Siguiendo estas líneas de desarrollo del envejecimiento activo, aparecen los pilares fundamentales en nuestra filosofía de intervención. A través de los servicios que ofrecemos, los usuarios reciben una alternativa a las residencias y una atención completamente adaptada a sus necesidades, mediante el apoyo asistencial domiciliario adecuado.

Además de conseguir que nuestros mayores estén físicamente activos, también es importante fomentar que permanezcan activos social y mentalmente, participando en actividades recreativas, actividades con carácter voluntario o remuneradas, culturales y sociales,  educativas, de vida diaria en familia y en la comunidad.

Para ello, la Dirección General de Personas Mayores y Servicios Sociales, promueven diversos programas en Madrid que te dejamos a continuación.

Actividades, eventos y encuentros al aire libre en cada distrito de Madrid.

El propósito de estas actividades es convertir la actividad física en un hábito saludable que dependa de la voluntad y deseo de la persona. La dinámica presentada por el Ayuntamiento de Madrid,  se basa en la participación en actividades dirigidas por un monitor especializado en la disciplina realizada.

Dichos talleres se realizan en los Centros Municipales de Salud Comunitaria (CMSc) de cada distrito. Se estructuran en ocho sesiones de dos horas de duración, en los que se tratan los principales problemas que afectan a los mayores.

Este programa se basa en la intervención de colectivos mayores de 65 años en situación de vulnerabilidad de mayores que presentan trastornos afectivos, adaptativos o de anisedad, o que están pasando un proceso de duelo, de aislamiento, etc.
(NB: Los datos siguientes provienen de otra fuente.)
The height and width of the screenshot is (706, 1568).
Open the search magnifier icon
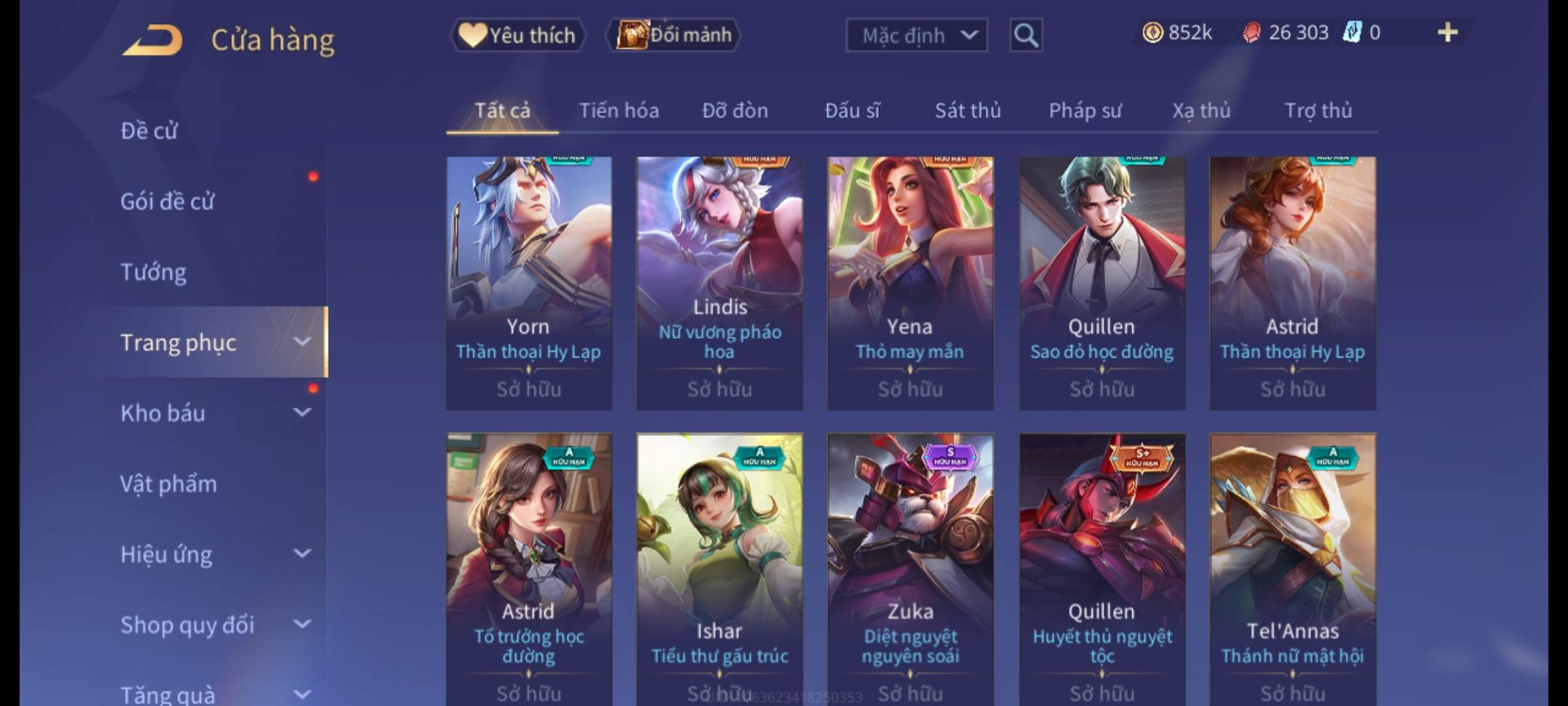tap(1026, 35)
Para algunas personas que presenten pérdidas de memoria propias de la edad, se puede trabajar a través de la estimulación cognitiva. Su fin es la realización de ejercicios centrados en la estrategia y técnicas de memoria, estimulando la concentración, atención, etc. Estos ejercicios pueden generar la estabilidad o solución a esos olvidos cotidianos.

A través de estas estructuras no residenciales, se promueve la convivencia del colectivo de personas mayores, para mejorar su calidad de vida. Todo ello, lo realizan a través de actividades de diversa índole, siempre trabajándola a través del tiempo libre. Es así, como se genera un material preventivo en las situaciones diarias de nuestros mayores.

Gracias a todas las organizaciones y profesionales que atienden a dichas personas, el envejecimiento activo puede llevarse a cabo. Aunque para ello, también tenemos que hacer una reflexión y apreciar que el ocio en la vejez, supone liberarnos de prejuicios y construir nuevos valores en torno al envejecimiento.